Widely studied across many phenotypes within psychiatric genetics, the serotonin transporter gene, 5-HTTLPR, has also been implicated in sleep. With regard to sleep problems, carriers of the S allele who were treated with fluoxetine for depression had a higher likelihood of developing insomnia during treatment compared to L allele homozygotes [104]. In a gene-environment interaction approach in a study of caregivers of patients with dementia and non-caregiver controls, Brummett and colleagues [105] found no main effect of 5-HTTLPR genotype on sleep quality but found that caregivers who were S allele carriers were more likely than their L allele caregiver counterparts to report poor sleep. Further, there is evidence that sleep quality and 5-HTTLPR genotype interact to affect temperament in children, which supports an early role of sleep in the development of emotions [106]. There are also several studies examining sleep, depression, and serotonin. Less activity in a MAO-A (an enzyme that degrades serotonin) VNTR has been associated with sleep quality, as well as depression [107]. The 5-HTTLPR genotype has also been shown to influence sleep latency in the elderly, including in the context of depression symptoms [108]. In another study of college students, the triallelic S’S’ genotype was more common in individuals with both shorter sleep and more depressed mood [109]. The serotonin transporter gene may be related to PTSD under high trauma conditions [38], so there is some evidence for its involvement in both sleep and PTSD phenotypes.

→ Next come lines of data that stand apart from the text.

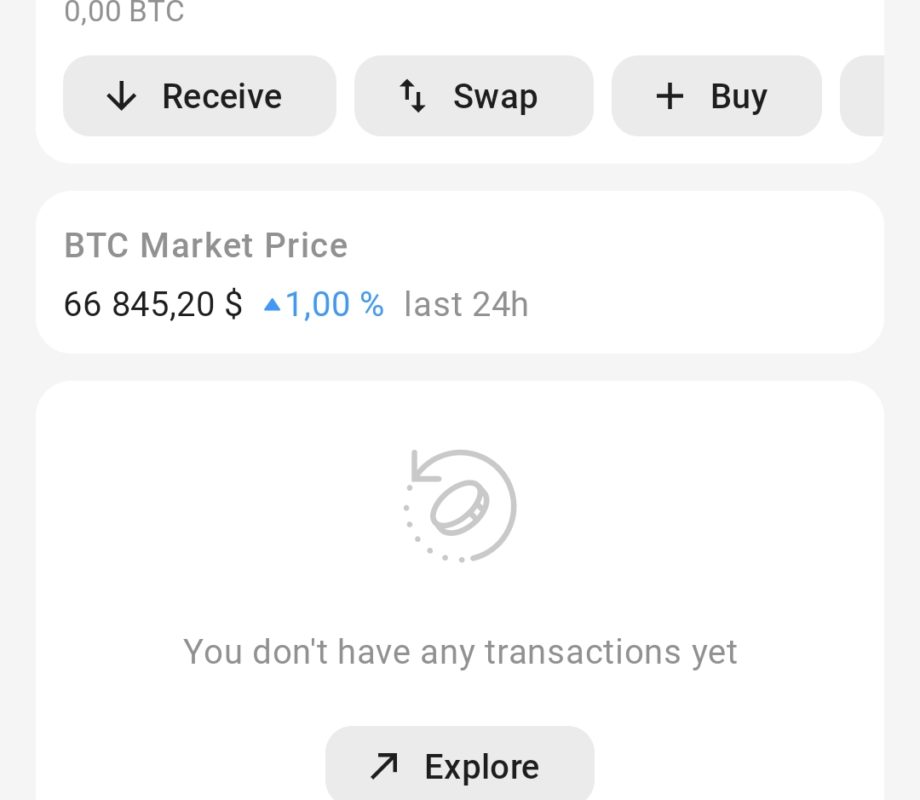
Task: Click the last 24h label
Action: (466, 304)
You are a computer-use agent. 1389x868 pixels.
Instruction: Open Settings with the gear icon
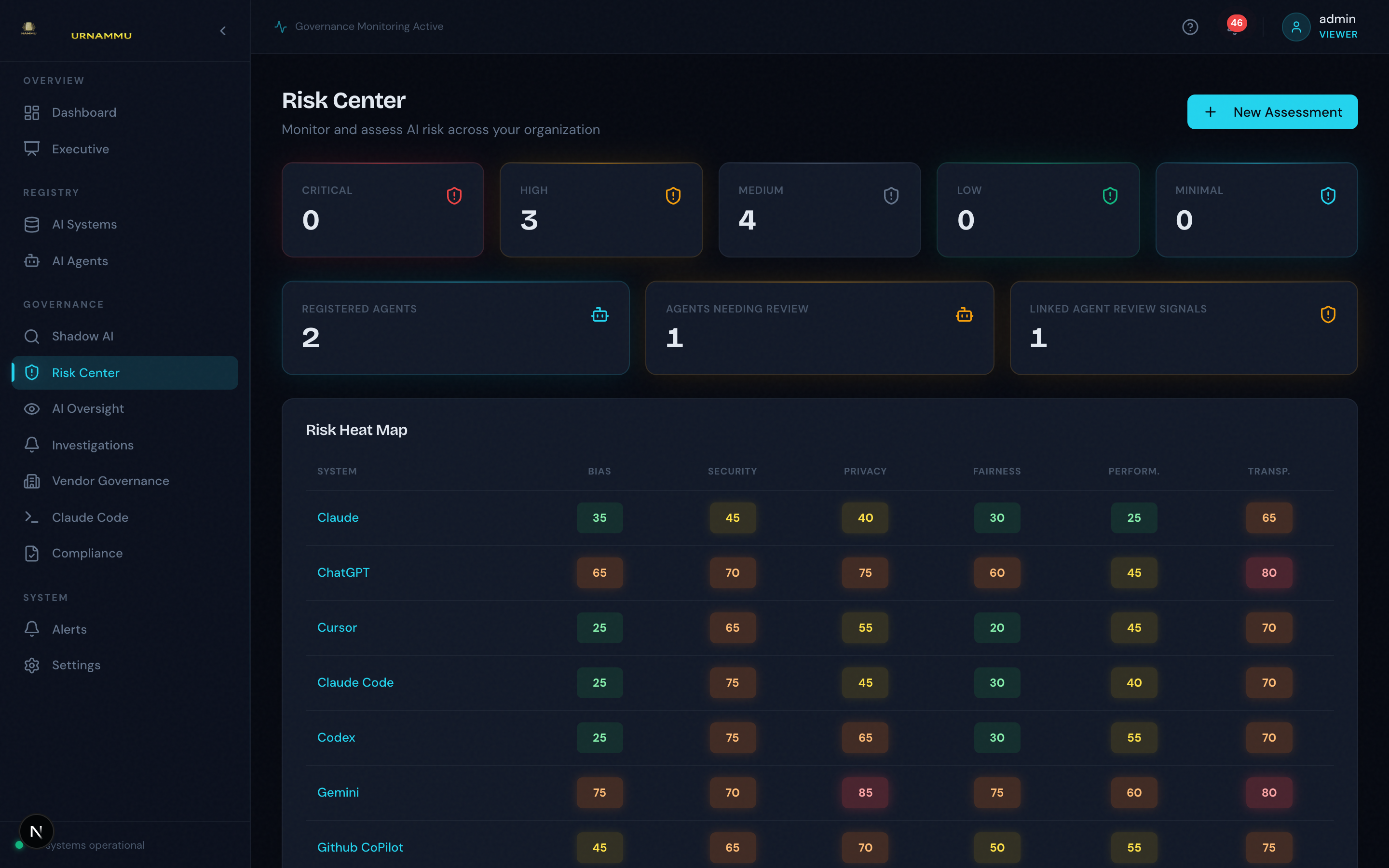coord(31,665)
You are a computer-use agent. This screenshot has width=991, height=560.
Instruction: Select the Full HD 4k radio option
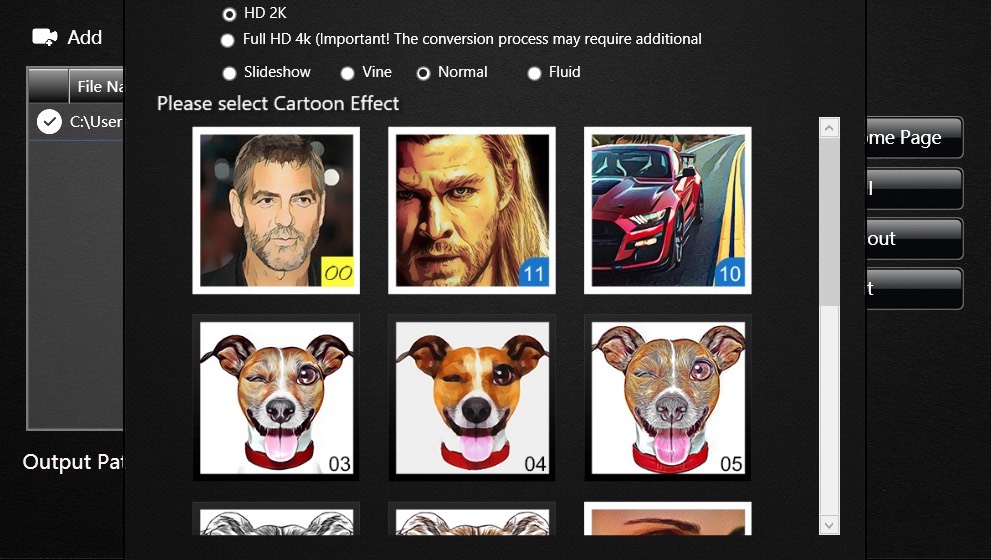(x=228, y=40)
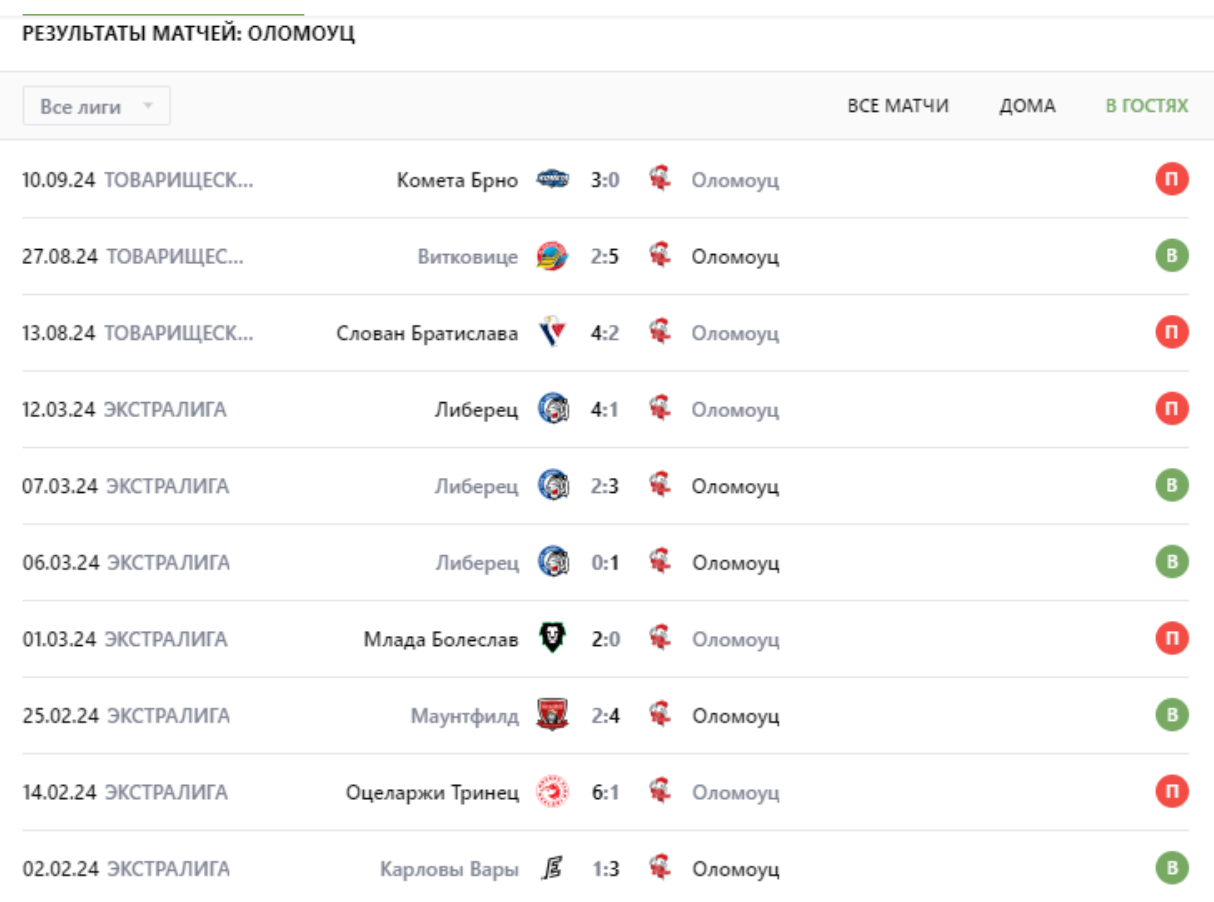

Serotonin is also related to BDNF (particularly in psychiatric disorders; [110]), another gene with evidence to suggest that it may be involved in both the development of PTSD and disturbed sleep. As discussed earlier, various studies have examined the Val88Met polymorphism in PTSD, with some showing significance [44]. The BDNF gene may also play a role in disturbed sleep: several studies have demonstrated that individuals with insomnia or fatigue have lower serum BDNF levels, when compared to controls, and that this may even differ by insomnia severity (e.g., [111]). Further, the Val88Met polymorphism itself has been shown to regulate sleep intensity and EEG patterns [112, 113]. A recent review of the BDNF and sleep summarizes the literature by hypothesizing that loss of sleep may cause a decrease in BDNF levels, which in turn alters the ability to respond to stressors, eventually leading to the development of stress-related psychopathology [114].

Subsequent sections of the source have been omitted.